■ What you should do ■
With the line containing "This screenshot has height=1080, width=1920." as the first line and the last line of the records as the final one, reproduce that range exactly.

Stored items:
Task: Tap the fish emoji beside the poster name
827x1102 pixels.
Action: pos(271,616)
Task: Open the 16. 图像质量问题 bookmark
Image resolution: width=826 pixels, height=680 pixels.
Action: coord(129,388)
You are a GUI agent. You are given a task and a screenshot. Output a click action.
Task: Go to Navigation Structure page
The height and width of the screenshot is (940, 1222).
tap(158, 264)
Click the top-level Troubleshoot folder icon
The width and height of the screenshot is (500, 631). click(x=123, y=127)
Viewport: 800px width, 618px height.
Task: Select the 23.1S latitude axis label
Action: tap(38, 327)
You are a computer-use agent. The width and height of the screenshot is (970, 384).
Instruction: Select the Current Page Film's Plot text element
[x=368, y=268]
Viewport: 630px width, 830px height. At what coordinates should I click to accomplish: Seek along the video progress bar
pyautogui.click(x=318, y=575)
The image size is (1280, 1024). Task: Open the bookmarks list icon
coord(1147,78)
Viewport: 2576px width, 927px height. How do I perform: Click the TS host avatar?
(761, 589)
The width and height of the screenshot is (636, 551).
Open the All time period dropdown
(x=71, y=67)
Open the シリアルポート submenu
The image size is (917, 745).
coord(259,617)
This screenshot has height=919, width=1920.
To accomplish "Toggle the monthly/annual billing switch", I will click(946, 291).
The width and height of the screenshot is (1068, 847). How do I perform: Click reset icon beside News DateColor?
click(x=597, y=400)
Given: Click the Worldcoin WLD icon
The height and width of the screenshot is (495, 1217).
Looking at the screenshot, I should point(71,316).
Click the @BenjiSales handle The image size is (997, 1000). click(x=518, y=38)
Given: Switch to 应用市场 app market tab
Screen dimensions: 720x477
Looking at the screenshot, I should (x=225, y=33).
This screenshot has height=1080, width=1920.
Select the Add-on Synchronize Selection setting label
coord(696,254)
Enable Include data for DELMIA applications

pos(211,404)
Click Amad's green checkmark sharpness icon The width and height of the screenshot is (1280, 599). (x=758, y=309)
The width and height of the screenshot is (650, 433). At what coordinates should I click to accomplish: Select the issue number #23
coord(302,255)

■ Exercise answer ■
This screenshot has height=1080, width=1920.
Select the Add-on Synchronize Selection setting label
coord(696,254)
Enable Include data for DELMIA applications

pos(211,404)
Click Amad's green checkmark sharpness icon The width and height of the screenshot is (1280, 599). (x=758, y=309)
The width and height of the screenshot is (650, 433). At what coordinates should I click to accomplish: Select the issue number #23
coord(302,255)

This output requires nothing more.